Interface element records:
************

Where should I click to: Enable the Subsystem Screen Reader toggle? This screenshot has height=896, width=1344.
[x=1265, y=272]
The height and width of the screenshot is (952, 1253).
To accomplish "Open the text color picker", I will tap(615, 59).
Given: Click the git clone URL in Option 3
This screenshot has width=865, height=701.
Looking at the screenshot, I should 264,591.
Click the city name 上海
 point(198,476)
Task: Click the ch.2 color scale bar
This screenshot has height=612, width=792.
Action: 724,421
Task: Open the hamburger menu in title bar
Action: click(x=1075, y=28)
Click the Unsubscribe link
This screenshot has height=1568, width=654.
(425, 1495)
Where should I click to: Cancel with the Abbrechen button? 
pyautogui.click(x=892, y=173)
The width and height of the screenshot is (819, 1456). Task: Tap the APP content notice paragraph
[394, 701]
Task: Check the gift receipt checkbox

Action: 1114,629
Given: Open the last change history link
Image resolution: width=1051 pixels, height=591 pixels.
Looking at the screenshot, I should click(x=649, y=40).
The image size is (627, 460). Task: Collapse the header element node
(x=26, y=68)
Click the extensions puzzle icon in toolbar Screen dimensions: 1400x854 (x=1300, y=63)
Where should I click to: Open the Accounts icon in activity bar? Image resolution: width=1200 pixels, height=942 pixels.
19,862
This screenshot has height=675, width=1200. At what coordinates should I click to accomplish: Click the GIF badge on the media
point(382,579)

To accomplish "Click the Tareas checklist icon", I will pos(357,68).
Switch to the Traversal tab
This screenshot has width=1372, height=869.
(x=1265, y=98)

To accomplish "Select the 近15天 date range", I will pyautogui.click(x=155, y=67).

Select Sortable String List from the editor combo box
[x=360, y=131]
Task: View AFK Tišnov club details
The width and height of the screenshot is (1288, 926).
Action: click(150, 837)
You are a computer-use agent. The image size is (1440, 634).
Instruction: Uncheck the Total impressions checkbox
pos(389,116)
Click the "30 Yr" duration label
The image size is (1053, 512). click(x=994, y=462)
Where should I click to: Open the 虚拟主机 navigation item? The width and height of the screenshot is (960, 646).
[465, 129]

************

YOUR INSTRUCTIONS: Please return each of the lines above word for word, with nothing changed, added, or left out.

EXERCISE ANSWER:
Where should I click to: Enable the Subsystem Screen Reader toggle? This screenshot has height=896, width=1344.
[x=1265, y=272]
The height and width of the screenshot is (952, 1253).
To accomplish "Open the text color picker", I will tap(615, 59).
Given: Click the git clone URL in Option 3
This screenshot has width=865, height=701.
Looking at the screenshot, I should 264,591.
Click the city name 上海
 point(198,476)
Task: Click the ch.2 color scale bar
This screenshot has height=612, width=792.
Action: 724,421
Task: Open the hamburger menu in title bar
Action: click(x=1075, y=28)
Click the Unsubscribe link
This screenshot has height=1568, width=654.
(425, 1495)
Where should I click to: Cancel with the Abbrechen button? 
pyautogui.click(x=892, y=173)
The width and height of the screenshot is (819, 1456). Task: Tap the APP content notice paragraph
[394, 701]
Task: Check the gift receipt checkbox

Action: 1114,629
Given: Open the last change history link
Image resolution: width=1051 pixels, height=591 pixels.
Looking at the screenshot, I should click(x=649, y=40).
The image size is (627, 460). Task: Collapse the header element node
(x=26, y=68)
Click the extensions puzzle icon in toolbar Screen dimensions: 1400x854 (x=1300, y=63)
Where should I click to: Open the Accounts icon in activity bar? Image resolution: width=1200 pixels, height=942 pixels.
19,862
This screenshot has height=675, width=1200. At what coordinates should I click to accomplish: Click the GIF badge on the media
point(382,579)

To accomplish "Click the Tareas checklist icon", I will pos(357,68).
Switch to the Traversal tab
This screenshot has width=1372, height=869.
(x=1265, y=98)

To accomplish "Select the 近15天 date range", I will pyautogui.click(x=155, y=67).

Select Sortable String List from the editor combo box
[x=360, y=131]
Task: View AFK Tišnov club details
The width and height of the screenshot is (1288, 926).
Action: click(150, 837)
You are a computer-use agent. The image size is (1440, 634).
Instruction: Uncheck the Total impressions checkbox
pos(389,116)
Click the "30 Yr" duration label
The image size is (1053, 512). click(x=994, y=462)
Where should I click to: Open the 虚拟主机 navigation item? The width and height of the screenshot is (960, 646).
[465, 129]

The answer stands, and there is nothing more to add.